For periodontal surgery, NIPSA was chosen for this particular case. According to Rodriguez et al. 2017,7 this approach results in significant improvements in pocket depth, reversal of clinical attachment loss, and also preserves more soft tissue when compared to conventional technique. Guided tissue regeneration techniques, can increase the bone support of the affected tooth and may help improve prognosis in lesions involving both periodontal and endodontic components. These regenerative procedures have reported to have a success rate 77.5% in the treatment of combined lesions.8 On the contrary, the success rate ranges from 27% to 37% without regenerative procedures. In the present case report, Guided Tissue Regeneration was performed using a GTR membrane β-TCP bone graft. β-TCP is a biocompatible and osteoconductive material was used since it acts as a scaffold on which osteoblasts act, to form bone and preserves the space for regeneration.9 After the completion of the periodontal therapy, a zirconia endocrown was placed. While restoration of endodontically treated teeth is a matter of great controversy, it is generally agreed that aggressive tooth preparation should not be done at the cost of already compromised natural tooth structure. Endocrown has been described as a monolithic ceramic bonded prosthesis having a supragingival butt joint, that preserves maximum enamel, thus improving adhesion.10 These supragingival margins are also more periodontium friendly than a conventional crown. The endocrown does not extend into the root canals and is confined to the pulp chamber, thus also preserving radicular structure. The preparation employed in the present case had the advantage of both macro-retention by its structural extension which anchors it in the pulp chamber, and of chemical bonding of the zirconia structure via adhesive bonding through 10-MDP based luting agents.11
Endo-perio lesions have a complex pathogenesis and require meticulous skills to identify and treat them. Cooperation between different disciplines including periodontology, endodontic and prosthodontics is imperative to effectively tackle these lesions. A wholesome approach, proper patient education and motivation, along with a meticulous treatment plan can lead to better resolution of these lesions as evidenced by this case report.

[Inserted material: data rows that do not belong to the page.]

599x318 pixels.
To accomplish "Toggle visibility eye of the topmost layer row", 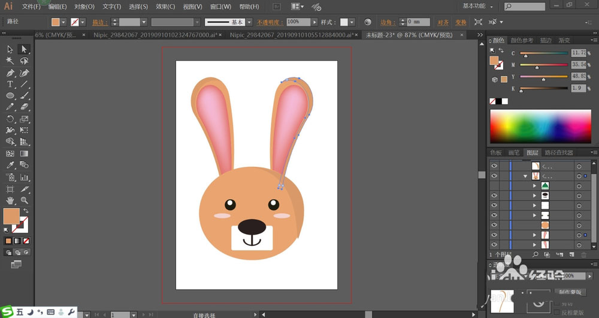I will pos(494,166).
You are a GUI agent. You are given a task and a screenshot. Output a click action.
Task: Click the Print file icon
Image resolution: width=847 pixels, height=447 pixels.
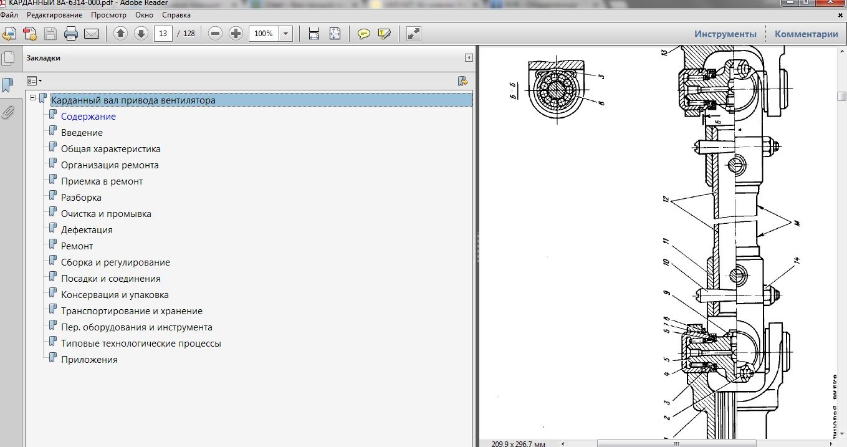71,34
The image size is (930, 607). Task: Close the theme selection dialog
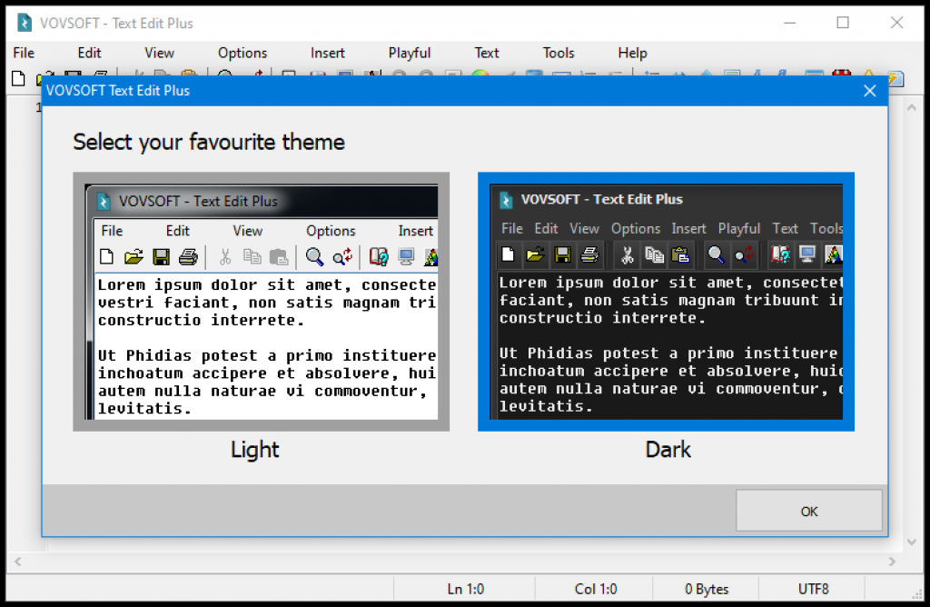(869, 91)
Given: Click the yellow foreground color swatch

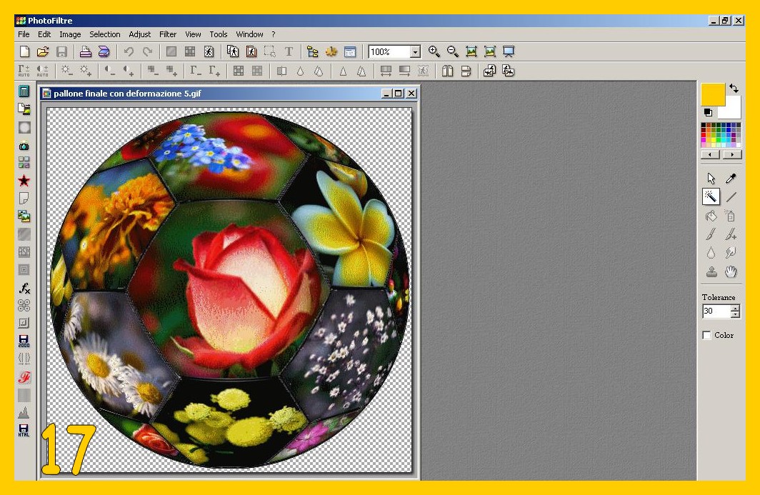Looking at the screenshot, I should pos(712,94).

Declaration of patient consent
The authors certify that they have obtained all the necessary patient consent forms. The patient(s) has/have given his/her/their consent for his/her/their images and other clinical information to be reported in the journal. The patient(s) understand(s) that his/her/their names and initials will not be published and due efforts will be made to conceal their identity, but anonymity cannot be guaranteed.